Editor for author: in those cases where the editor or edition of a work is discussed, or the orientation to the study is through editions, always cite the work by the editor. In those cases in which the name of the author is in the title, follow the title as it appears:

Sanguineti, Federico, ed. 2001. Dantis Alagherii Comedia, edizione critica. Florence: Edizioni del Galluzzo.

Otherwise, the name of the author can be added before or after the title but not in italics:

Belloni, Gino, Furio Brugnolo, H. Wayne Storey, and Stefano Zamponi, eds. 2003. Francesco Petrarca, Rerum vulgarium fragmenta. Rome–Padua: Vatican Library–Antenore.

In those entries in which titles that stand in for the author (as in the case of The Riverside Shakespeare), use the shortened form (Riverside) in small caps and italics, followed by the date and then the full title.

“In” should be used for clarity, especially when a work that would normally be italicized is in a larger volume of such works:

Mengaldo, Pier Vincenzo, ed. 1996. De vulgari eloquentia. In Dante Alighieri, Opere minori, vol. 3, tomo 1: De vulgari eloquentia, Monarchia, 1–237. Milano–Napoli: Ricciardi–Mondadori.

Those works for which reprints are used by scholars, the date of the edition should appear in order to indicate the historical context of the original research:

Loew, E[lias] A[very]. [1914] 1999. The Beneventan Script: A History of the South Italian Minuscule. Oxford and New York: Oxford University Press (rpt. Sandpiper Books).

Those entries that use lowercase roman numerals (pagination of introductions) should be in small caps.
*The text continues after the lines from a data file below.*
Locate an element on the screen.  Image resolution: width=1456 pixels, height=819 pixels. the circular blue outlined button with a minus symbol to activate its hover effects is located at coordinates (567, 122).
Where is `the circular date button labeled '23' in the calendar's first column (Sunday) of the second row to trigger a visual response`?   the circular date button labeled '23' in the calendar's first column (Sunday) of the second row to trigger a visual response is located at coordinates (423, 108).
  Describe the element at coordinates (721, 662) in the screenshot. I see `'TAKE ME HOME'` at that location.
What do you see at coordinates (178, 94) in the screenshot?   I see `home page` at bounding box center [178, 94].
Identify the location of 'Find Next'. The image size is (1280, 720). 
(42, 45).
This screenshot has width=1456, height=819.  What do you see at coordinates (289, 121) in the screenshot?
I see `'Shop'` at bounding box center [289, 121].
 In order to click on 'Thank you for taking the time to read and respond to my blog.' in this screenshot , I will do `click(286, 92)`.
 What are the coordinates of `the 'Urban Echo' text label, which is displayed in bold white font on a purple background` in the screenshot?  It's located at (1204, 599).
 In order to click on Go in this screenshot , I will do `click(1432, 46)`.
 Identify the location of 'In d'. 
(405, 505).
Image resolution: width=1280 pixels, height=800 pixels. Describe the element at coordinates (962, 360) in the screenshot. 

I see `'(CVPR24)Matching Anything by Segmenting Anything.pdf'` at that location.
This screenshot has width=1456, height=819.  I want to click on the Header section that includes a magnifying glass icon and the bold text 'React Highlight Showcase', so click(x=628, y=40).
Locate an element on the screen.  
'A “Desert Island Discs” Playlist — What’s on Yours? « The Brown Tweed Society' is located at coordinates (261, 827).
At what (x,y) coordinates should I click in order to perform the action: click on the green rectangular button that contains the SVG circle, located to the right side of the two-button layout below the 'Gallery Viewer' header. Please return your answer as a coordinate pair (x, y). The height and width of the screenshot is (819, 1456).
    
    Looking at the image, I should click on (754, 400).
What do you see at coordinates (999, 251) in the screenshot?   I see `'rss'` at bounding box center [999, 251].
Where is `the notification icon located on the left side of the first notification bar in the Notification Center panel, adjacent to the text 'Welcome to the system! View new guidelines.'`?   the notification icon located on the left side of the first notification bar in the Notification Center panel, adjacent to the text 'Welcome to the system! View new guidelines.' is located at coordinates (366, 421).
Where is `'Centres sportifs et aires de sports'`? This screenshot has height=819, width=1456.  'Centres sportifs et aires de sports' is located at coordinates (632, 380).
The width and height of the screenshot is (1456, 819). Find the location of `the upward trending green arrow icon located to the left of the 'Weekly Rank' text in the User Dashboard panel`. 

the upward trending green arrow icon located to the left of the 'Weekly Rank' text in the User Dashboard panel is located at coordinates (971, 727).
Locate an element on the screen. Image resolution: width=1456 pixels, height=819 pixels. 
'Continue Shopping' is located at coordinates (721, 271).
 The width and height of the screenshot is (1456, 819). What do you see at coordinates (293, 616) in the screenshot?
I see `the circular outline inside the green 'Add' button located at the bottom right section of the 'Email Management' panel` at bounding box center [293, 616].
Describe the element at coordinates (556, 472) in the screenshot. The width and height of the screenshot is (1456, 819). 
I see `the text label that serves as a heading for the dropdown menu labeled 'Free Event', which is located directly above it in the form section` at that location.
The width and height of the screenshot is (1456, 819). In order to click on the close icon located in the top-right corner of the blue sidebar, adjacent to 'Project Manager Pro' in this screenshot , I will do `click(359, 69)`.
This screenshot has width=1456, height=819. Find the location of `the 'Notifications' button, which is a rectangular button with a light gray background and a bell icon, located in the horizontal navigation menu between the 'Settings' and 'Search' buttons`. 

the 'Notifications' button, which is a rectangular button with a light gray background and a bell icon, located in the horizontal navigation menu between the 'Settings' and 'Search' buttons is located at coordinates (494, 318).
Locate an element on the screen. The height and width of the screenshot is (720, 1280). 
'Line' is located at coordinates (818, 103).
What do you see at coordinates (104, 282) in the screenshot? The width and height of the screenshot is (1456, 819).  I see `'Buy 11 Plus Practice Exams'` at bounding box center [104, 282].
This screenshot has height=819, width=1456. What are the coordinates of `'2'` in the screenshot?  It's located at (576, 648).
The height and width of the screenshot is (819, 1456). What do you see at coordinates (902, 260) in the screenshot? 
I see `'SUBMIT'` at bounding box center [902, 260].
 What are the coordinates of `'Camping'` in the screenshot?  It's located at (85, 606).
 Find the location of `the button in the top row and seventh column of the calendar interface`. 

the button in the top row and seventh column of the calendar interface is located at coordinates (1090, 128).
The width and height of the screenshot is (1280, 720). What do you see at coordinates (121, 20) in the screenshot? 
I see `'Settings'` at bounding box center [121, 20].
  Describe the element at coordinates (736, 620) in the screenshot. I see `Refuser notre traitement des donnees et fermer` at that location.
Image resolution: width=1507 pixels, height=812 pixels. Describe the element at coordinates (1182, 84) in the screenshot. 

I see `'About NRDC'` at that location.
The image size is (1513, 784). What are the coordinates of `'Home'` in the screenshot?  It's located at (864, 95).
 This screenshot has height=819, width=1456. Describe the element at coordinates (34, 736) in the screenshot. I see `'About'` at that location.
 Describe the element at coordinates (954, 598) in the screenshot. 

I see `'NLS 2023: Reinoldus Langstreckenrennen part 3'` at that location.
Additional Instructions for Reviewers:

Reviews should begin with the reviewed volume’s bibliographic information in 14point and organized by:

Author (last name in small caps), first name. Date. Title (in italics). Place of publication: publisher. ISBN 13. # of pages (and, where appropriate,  illustrations/figures/musical examples). Hardcover or softcover. Price (preferably in dollars and/or euros).

Round, Philip H. 2010. Removable Type: Histories of the Book in Indiana Country, 1663–1880. Chapel Hill: The University of North Carolina Press. 978-0-8078-7120-1. Pp. xii + 282 and 38 illustrations. Paperback. $26.95.

For the body of the essay, reviewers should follow the house style as described above. The reviewer’s name and affiliation are placed at the end of the review, justified right: first the author’s name and on a second line her/his affiliation in italics.



Alan W. Friedman
University of Texas, Austin

In cases of doubt, consult the 17th-edition of the Chicago Manual of Style or the editor in charge of reviews for their section (Anglo-American or Continental–Mediterranean).